Jaguar Land Rover reports a 43% drop in wholesale volumes following September cyberattack.
Jaguar Land Rover (JLR) has released sales results for its fiscal third quarter that ended December 31st, revealing the impact of a disruptive cyberattack the company sustained at the beginning of September 2025. The company's wholesale volumes fell by 43% year-on-year, and were down 10.6% compared to the previous quarter. The company stated, "Production returned to normal levels only by mid‑November post the cyber incident. Due to this and also the time required to distribute vehicles globally once produced, wholesale and retail volumes reduced on a quarter‑on‑quarter and year‑on‑year basis."
Tata Motors, which owns JLR, estimated that the attack cost at least £1.8 billion ($2.35 billion). The Register notes that the Bank of England cited the attack as a factor in slowing the UK's economic growth in calendar Q3.
Taiwan says China's attacks on its energy infrastructure increased tenfold last year.
A report from Taiwan's National Security Bureau claims that Chinese attacks on Taiwan's energy sector increased by 900% in 2025 compared to the previous year, BleepingComputer reports. Many of the attacks were carried out when energy companies deployed software updates, allowing the attackers to inject malware. The report states, "[W]hen Taiwan's energy companies carry out software upgrades, Chinese hackers would take the opportunity to implant malware into their systems, so as to keep track of the operational planning of Taiwan's energy sector concerning operational mechanisms, material procurement, and establishment of backup systems."
Attackers are exploiting a critical flaw affecting discontinued D-Link devices.

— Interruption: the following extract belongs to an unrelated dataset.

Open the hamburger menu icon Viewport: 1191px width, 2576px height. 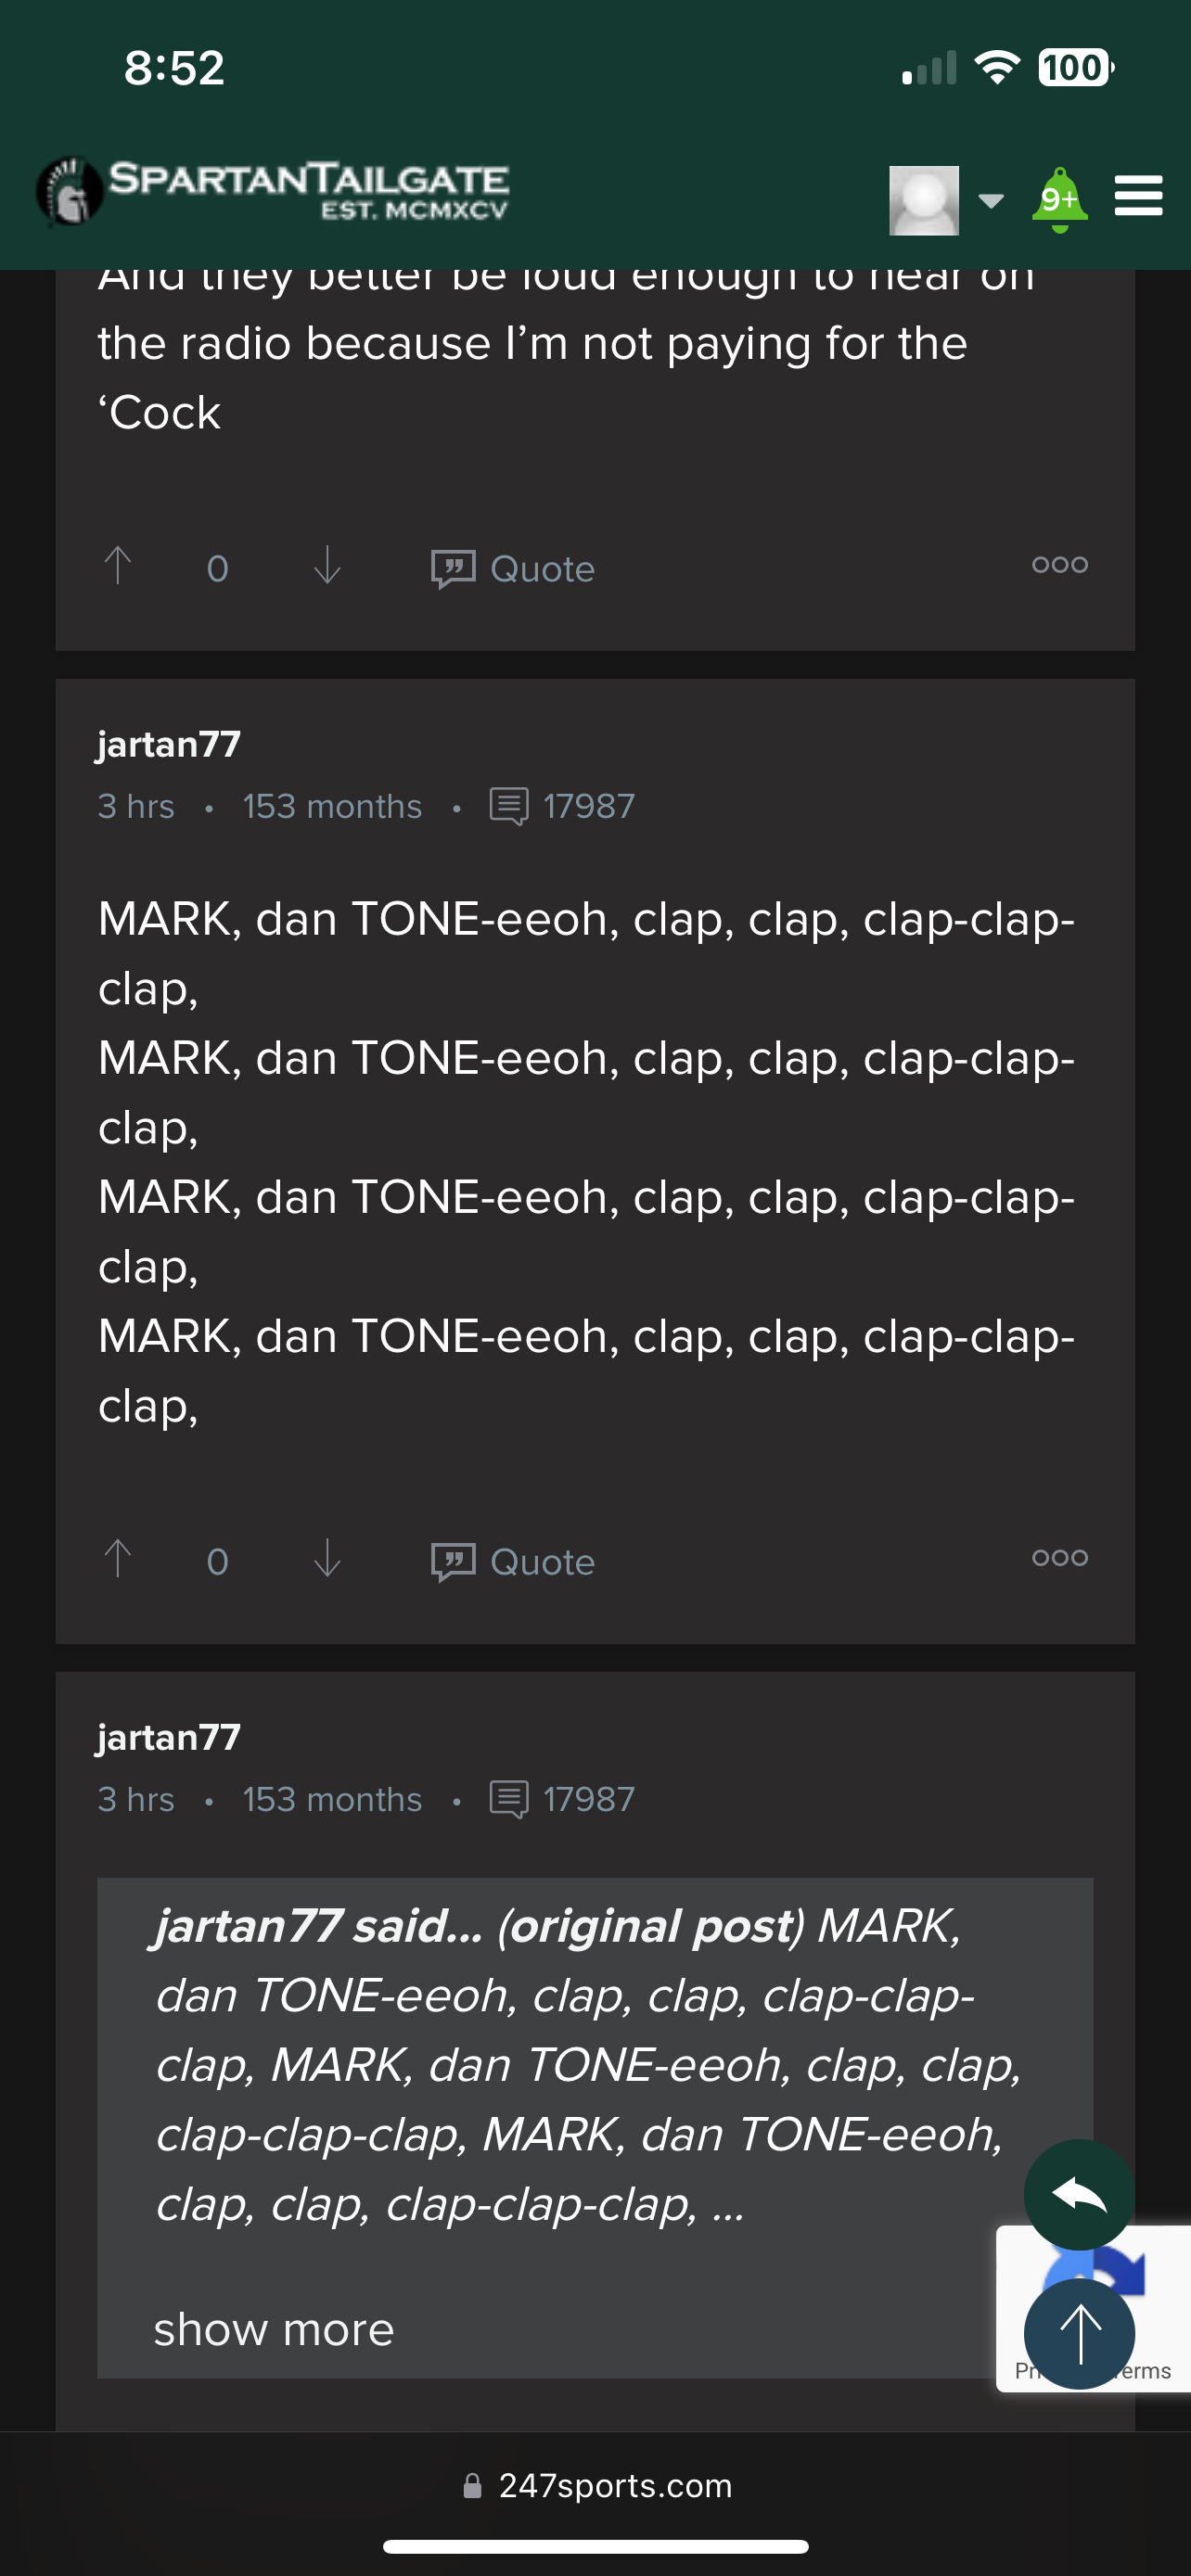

Threat actors are exploiting a critical flaw in discontinued D-Link gateway devices that can allow unauthenticated attackers to achieve remote code execution, SecurityWeek reports. The flaw (CVE-2026-0625) is "a command injection vulnerability in the dnscfg.cgi endpoint due to improper sanitization of user-supplied DNS configuration parameter."
The vulnerability affects devices that reached end-of-support more than five years ago, and no patches are forthcoming. D-Link advises customers to retire these devices and replace them with newer models that receive regular updates.